Pregnant, about to give birth and pleading for help, Priscilla Jones was lying in what police would later term a "tree-box base."
It was there, just west of D.C. General Hospital, that Sgt. Joseph Goodwin and acting Sgt. Patricia Newkirk spotted her. They radioed for help, then went to attend to the homeless woman.
"Moments later," the police report on the incident says, "before the ambulance could respond, the woman began giving birth to the child."
The delivery of Kenneth Antonio, 3 pounds 4 ounces, occurred almost two hours after an ambulance picked up Jones in front of Sarah House, one of several shelters in Northwest Washington run by Luther Place Memorial Church.
What happened next in the early morning hours of Sept. 9 is the subject of two separate inquiries, one by the ambulance service and one by D.C. General, where Jones was taken before she gave birth on the street. Both have declined to comment, saying only that the matter is under investigation. Aside from the brief police report, there is no official account of what happened that morning.
But the 43-year-old Jones, who became a mother for the first time, has told relatives that she was kicked out of the hospital. Those who know the heavily built woman said her pregnancy was not evident, even at almost six months, and that it is possible that doctors did not believe Jones when she said she was pregnant.
Workers at the shelter said they have no doubt that Jones was in labor when she was picked up by the ambulance.
"We know that she went with the emergency squad and that she was delivered to the hospital," said Erna Steinbruck, chairwoman of the Luther Place shelter ministries committee. "What happened in the emergency room, we don't know."
For shelter workers who have known Jones for almost a decade, the birth came at a time when they were scrambling to have her committed to St. Elizabeths Hospital. Jones has a history of mental illness; Her family said she has been diagnosed as schizophrenic.
Steinbruck said Jones was an outpatient at a community mental health center, which responded to the shelter's request and began the process to have her committed. The irony, Steinbruck said, is that the order was delivered Sept. 10, the day after the baby was born.
"We felt she was unsafe on the street. It's unfortunate. The whole thing is unfortunate," said Steinbruck. "Had she not gone into labor, we would have gotten her into a hospital."

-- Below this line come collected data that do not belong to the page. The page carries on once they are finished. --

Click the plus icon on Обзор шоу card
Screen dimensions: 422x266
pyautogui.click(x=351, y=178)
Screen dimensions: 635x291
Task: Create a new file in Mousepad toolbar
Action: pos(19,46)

Steinbruck and others who worked closely with Jones described her as "treatment resistant," prone to angry outbursts and at times so difficult to handle that she had on occasion been barred from the shelter.
So far, the only account of what happened in the emergency room has come from Jones herself, who first told her story to Mary Lisbon, coordinator of Bethany Women's Center, a Luther Place facility on N Street near 14th Street NW.
In her account, Jones said a security guard grabbed her by the neck and ushered her out. Lisbon said it is unclear whether the hospital staff was told that Jones was in labor, whether she was simply shown out the door or escorted off the hospital's premises.
Jones named the baby and visits him regularly at D.C. General, where he is still being treated. The woman's mother and sister are trying to get custody.